VN Detainees Get Checkups

Appearing confused but happy, two dozen ethnic Vietnamese minorities who likely are to be given asylum in the US were examined in a city medical clinic Tuesday, as US officials took over resettlement processing.

The group has been granted refugee status by the UN’s High Commissioner for Refugees but must be approved by US immigration officials.

Under the guard of about a dozen military police officers, the group was brought to the Inter­national SOS Clinic in a covered military jeep and given routine medical exams, a clinic official said. Two groups of 12, most wearing surplus US Army jackets given to them by the US Em­bassy here, waited quietly to file into the clinic during their first public appearance since being arrested in Mondolkiri late last month.

Afterward, they left in the same jeep, looking less apprehensive and talking with each other. One or two flashed a thumbs-up sign through the grated window at the back of the jeep as they were driven off.
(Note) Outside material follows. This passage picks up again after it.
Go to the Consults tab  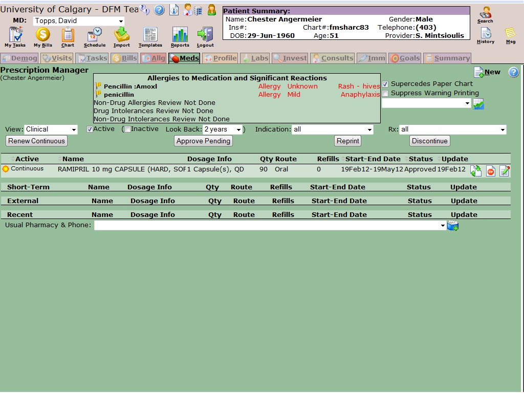point(332,58)
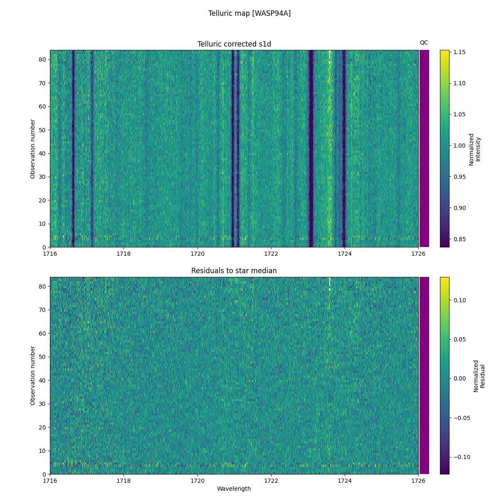Click the Wavelength x-axis label
The width and height of the screenshot is (499, 499).
[234, 489]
US Embassy officials said processing the group could take several days, though Ambassador Kent Wiedemann on Monday called the remaining immigration operations “formalities.”

The group have been in Cam­bodian custody since their arrests after fleeing political unrest in Vietnam’s Central Highlands.
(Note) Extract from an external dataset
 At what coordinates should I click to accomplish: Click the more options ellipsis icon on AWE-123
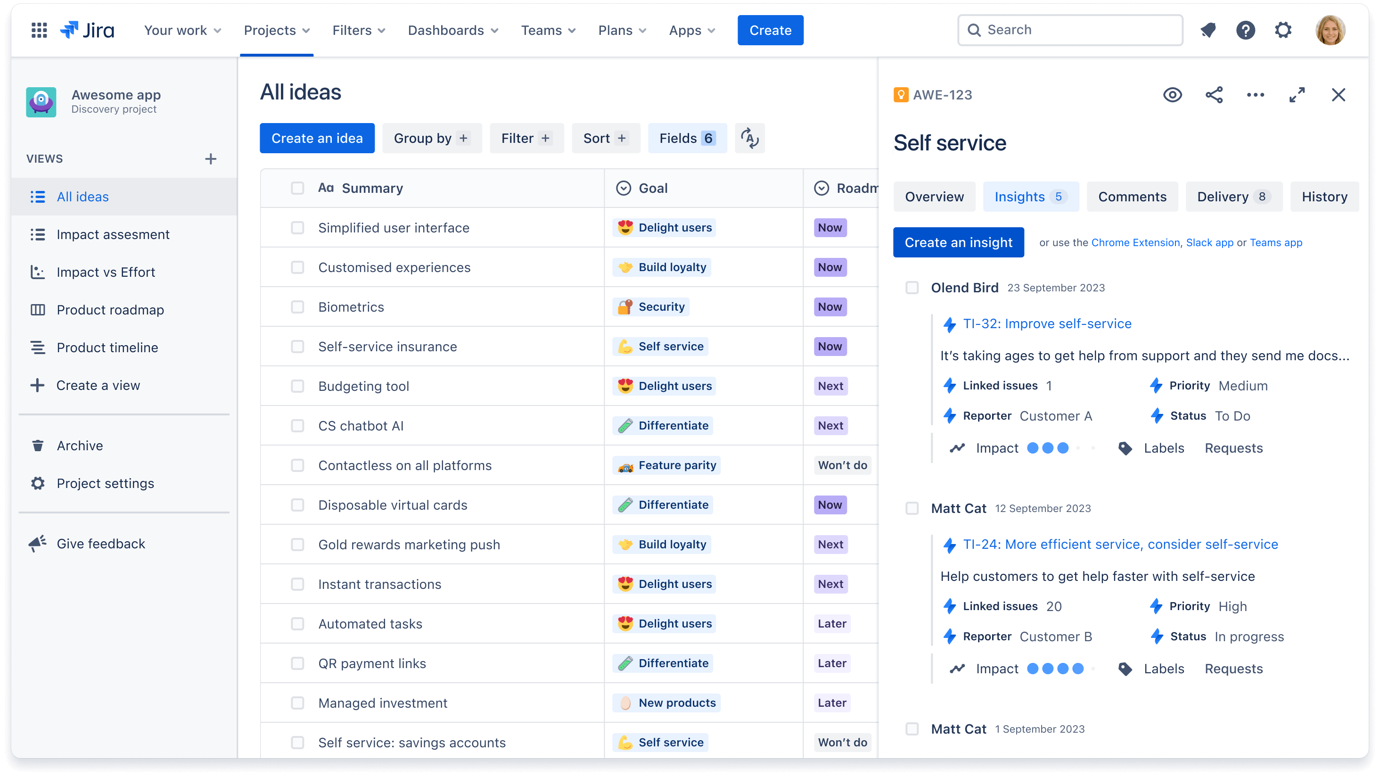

While it first appeared they would be sent back to Vietnam, Prime Minister Hun Sen last week declared they would be sent to a third country, shortly before the US agreed to accept the 24. The move has sparked an increasingly aggressive push by the Vietnamese to have the group repatriated. Vietnamese authorities have accused the US of interfering in Cambodia’s affairs, saying the US is trying to destabilize the region by encouraging a ref­ugee crisis on the Cambodian-Viet­namese border.

Diplomatic officials here have speculated that the US’s agreement to accept the group will cause more hill tribe members to flee to Cambodia in hopes of getting asylum to the US or elsewhere.